** Opening EXTRACT block **

To take a different example, you wouldn't ask the following question (hopefully):
Now, suppose I just go for a run: my feet move quickly across the pavement. They are caused to do so by my muscles flexing in rhythm. The muscles are caused to do that by neurons firing in my legs, and the neurons are caused to fire by other neurons in the brain. But, where does the running happen? What is the last "thing" that is "running"? The chain of neuron firings ends in the brain, I know that (analogous to the print), but "who" or what is "running"? See what I mean?

Now, clearly that's ludicrous -- what's running is you, and that includes your feet, legs, neurons, and the whole deal. It's not something else that can eventually be tracked down the way a photograph can be.

So, why is it so intuitive to treat "looking at something" as different from "running"?

(I think it's because of that analogy, which seemed to obvious as a starting point. But it tends to lead to sillyness -- we could possibly alter it enough to locate 'looking' in some part of the brain, and so forth(though, trust me, the problems that doing so runs into are somewhat....extreme, and no one has managed a satisfactory way of doing this so far), but wouldn't it simply be better to get rid of the whole thing entirely?)

[edited to change the terminology of a distinction, which looked confusing to me at any rate]
 
Patrick, may I recommend The Quest for Consciousness, by Christof Koch. Since his field of expertise is vision, he focuses on the consciousness of vision.

The output from the optic nerve goes to multiple places in the brain. Some ancient, nonconscious functions are performed by the midbrain. The conscious processing is performed first by the visual cortex and then by higher centers. It's quite complex, as you'd expect from haphazard evolution.

** Closing EXTRACT block **
** Opening DATA EXCERPTS block **

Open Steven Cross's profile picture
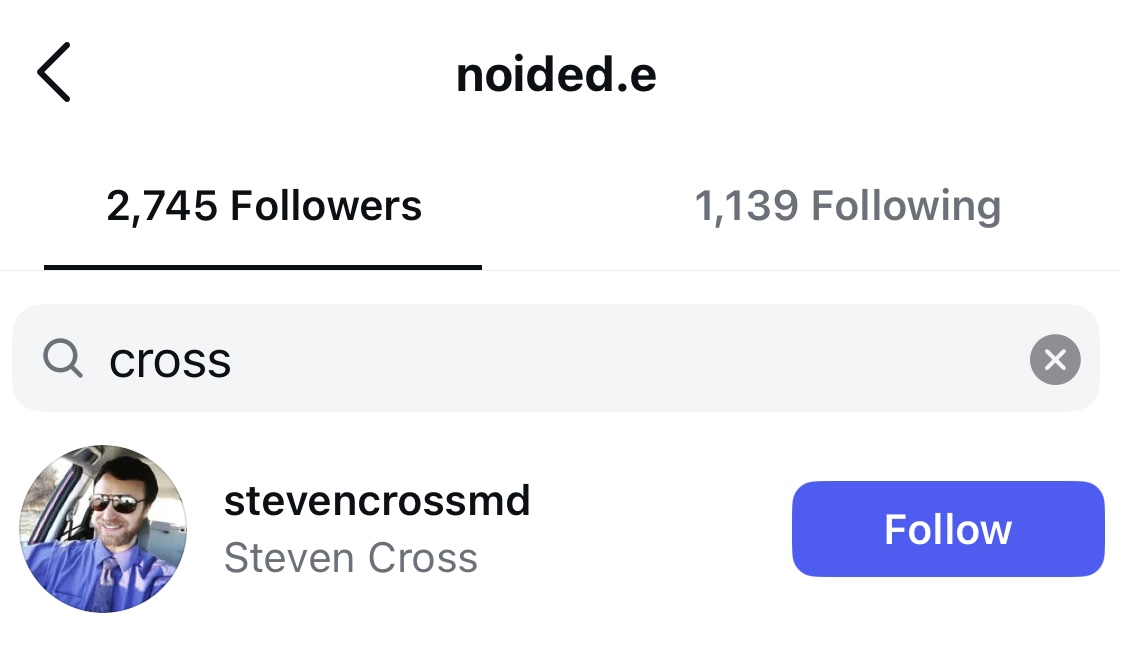The image size is (1121, 657). pyautogui.click(x=103, y=529)

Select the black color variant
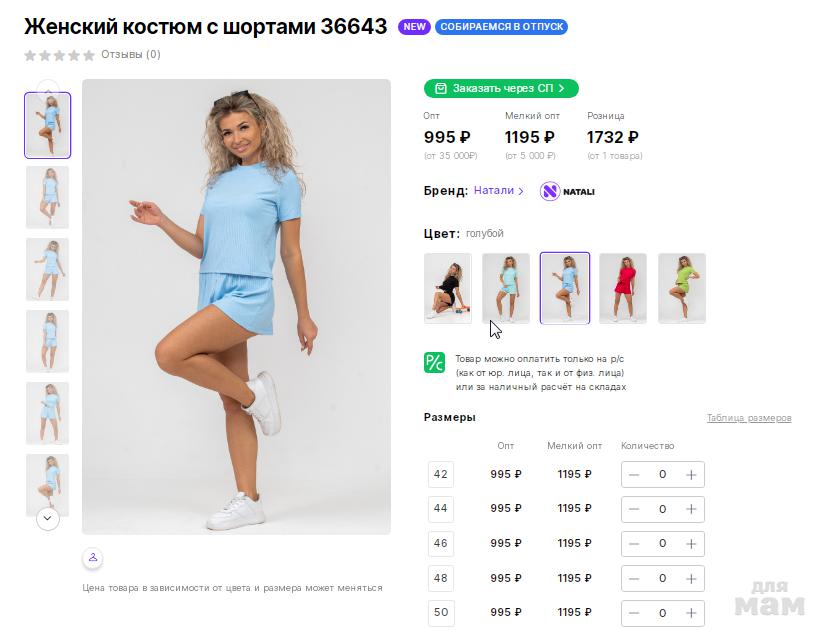pyautogui.click(x=447, y=288)
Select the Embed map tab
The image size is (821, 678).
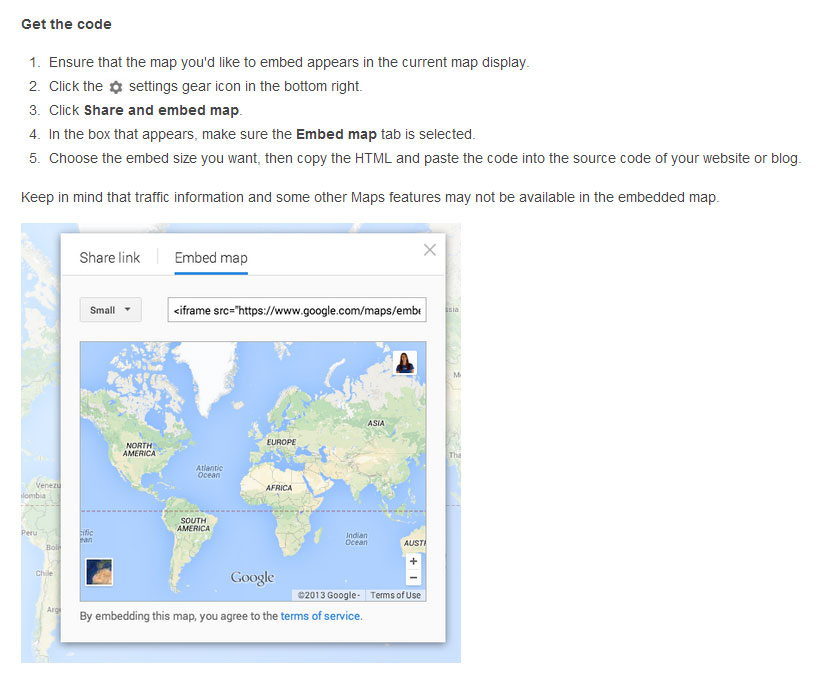[211, 258]

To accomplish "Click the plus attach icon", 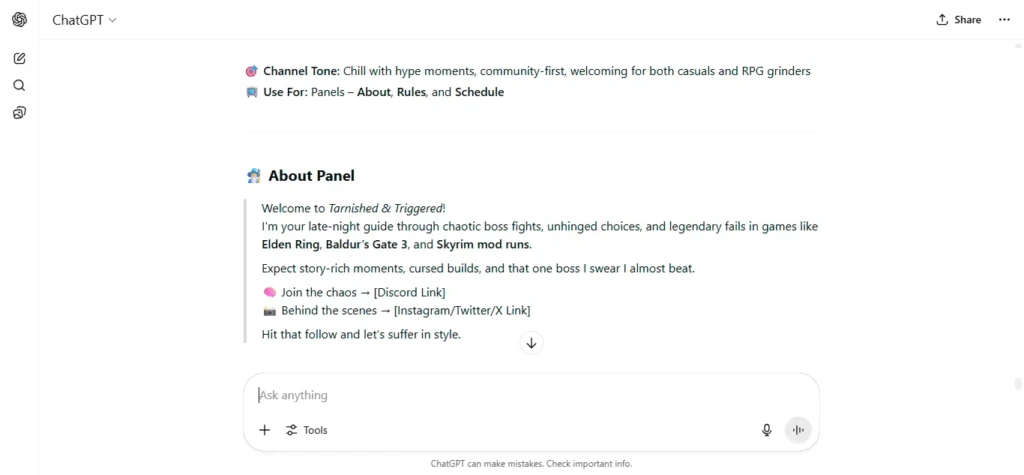I will pyautogui.click(x=264, y=430).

** Closing DATA EXCERPTS block **

TO DO:
[1] Answer these questions from the passage:
(a) What causes the muscles to flex in rhythm?
(b) What book is recommended, and who wrote it?
(c) Which part of the brain performs some ancient, nonconscious functions?
[2] Copy everything in the passage from "So, why is it" down to "consciousness of vision.", substituting "workable" for "satisfactory".

COMPLETED EXERCISE:
[1]
(a) Neurons firing in the legs.
(b) The Quest for Consciousness, by Christof Koch.
(c) The midbrain.

[2]
So, why is it so intuitive to treat "looking at something" as different from "running"?

(I think it's because of that analogy, which seemed to obvious as a starting point. But it tends to lead to sillyness -- we could possibly alter it enough to locate 'looking' in some part of the brain, and so forth(though, trust me, the problems that doing so runs into are somewhat....extreme, and no one has managed a workable way of doing this so far), but wouldn't it simply be better to get rid of the whole thing entirely?)

[edited to change the terminology of a distinction, which looked confusing to me at any rate]
 
Patrick, may I recommend The Quest for Consciousness, by Christof Koch. Since his field of expertise is vision, he focuses on the consciousness of vision.